I don't think the case you think is fair to what I'm talking about.
But why don't we agree to wrap this up? Let me let you have the last word, since you were the magnificent host at the magnificent 10-11-day Montréal event!
"UNFELT PAIN = NOCICEPTIVE DOINGS, NOT PAIN"ReplyDelete
Pity to wrap it up. That there's "unfelt pain" is certainly not a done deal! Lots more to be said and thought about. I suspect we're just dealing with done doings, when you refer to "other" effects.
There would be no hard problem if unfelt doings were all there was. Why some doings are felt is the problem the Summer Institute was all about.
Thanks for a stimulating presentation and discussion, David. I think we both agree that it looks as if anything that we can do consciously could be done unconsciously. What's not explained yet is how and why, then, any of it is done consciously.
One last round, since I think your last post raises a crucial issue. I think the issue about whether what you want to call nonconscious nociceptive doings should be called, as I think, nonconscious pains may not be as interesting as what the difference is between those states and conscious pains. As you know, I think a higher-order theory of consciousness can explain the difference. No state is conscious if the individual is wholly unaware of being in that state; so, by contraposition, some type of higher-order awareness is what makes the difference between a state's being conscious and its not being conscious. And that's independent of what terminology one wants to apply to the nonconscious states.
I completely agree that the profound difference is the difference between unfelt doings and felt doings.

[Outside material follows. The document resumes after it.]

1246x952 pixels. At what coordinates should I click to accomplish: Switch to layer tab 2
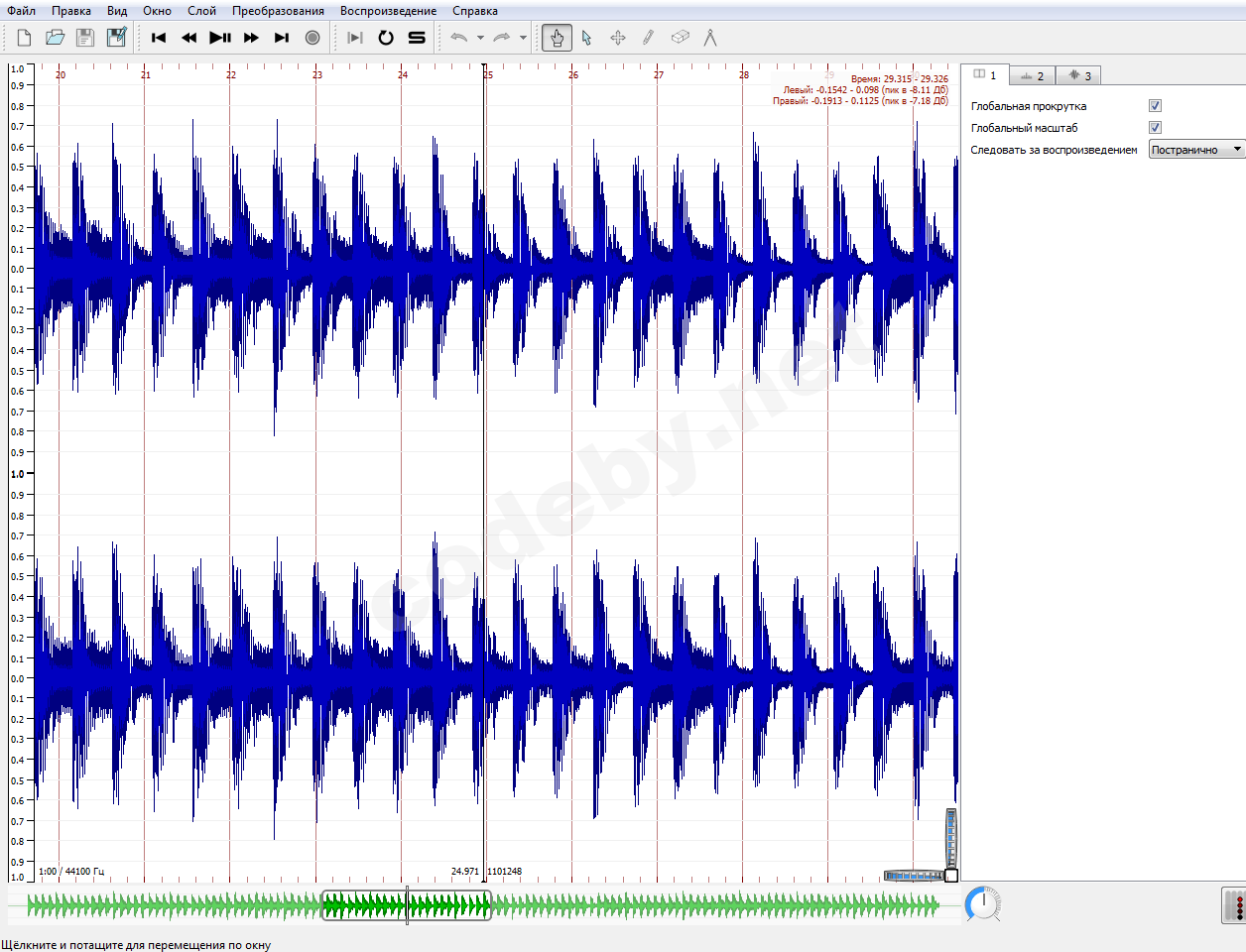pos(1033,75)
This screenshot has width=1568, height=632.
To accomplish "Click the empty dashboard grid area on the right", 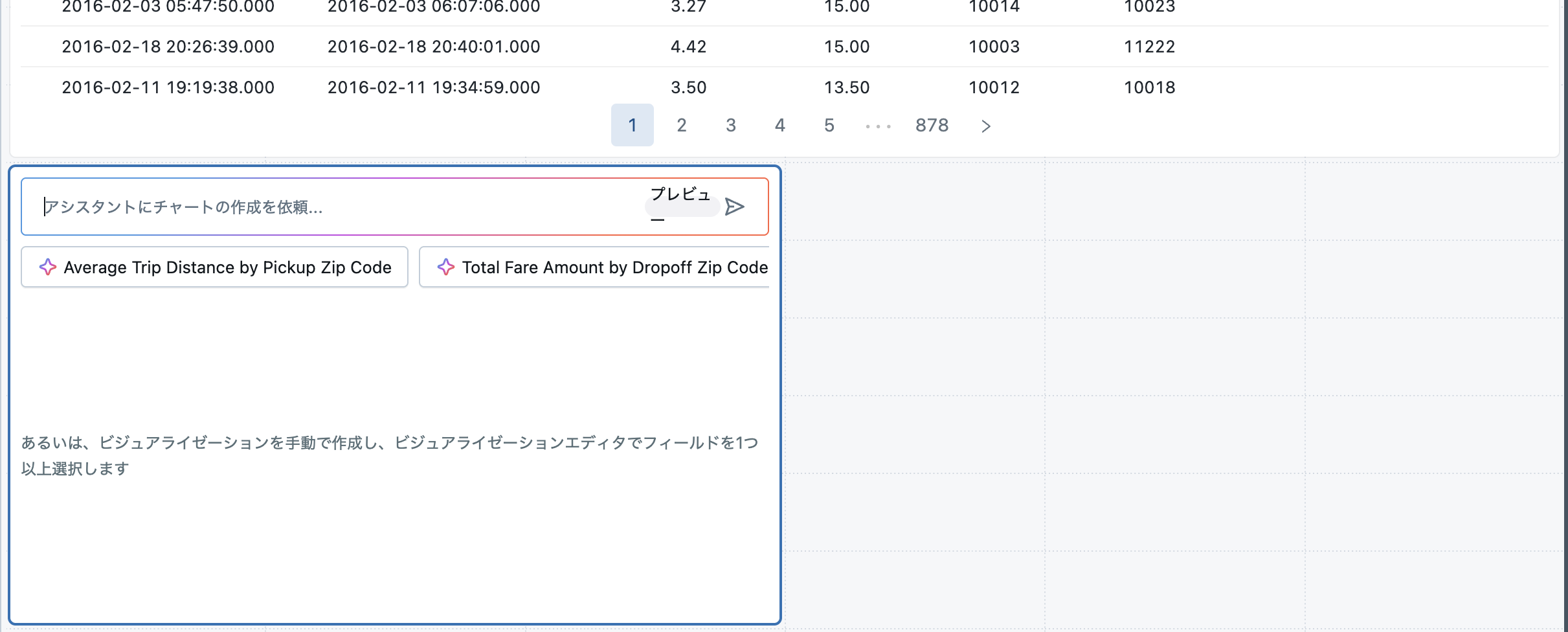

But I can't help repeating that "aware" is a weasel-word (and "wholly" is a bit of a fudge too!): A system that detects an optical input, and acts on it, is not "aware" of anything. It is just acting (doing).
It is only aware of an optical input if it feels like something to detect the optical input.
I think the "higher-order" hierarchy is just hermeneutical. Either the system feels or it doesn't. And if it feels, some of its functions are felt and some of them aren't. The unfelt ones are eo ipso unaware and unconscious doings. And the ones that are felt are felt, whether they are 0-order or Nth-order (feeling that you feel that you feel that you feel...).
But remove the feeling, and what you have left is nothing but doings.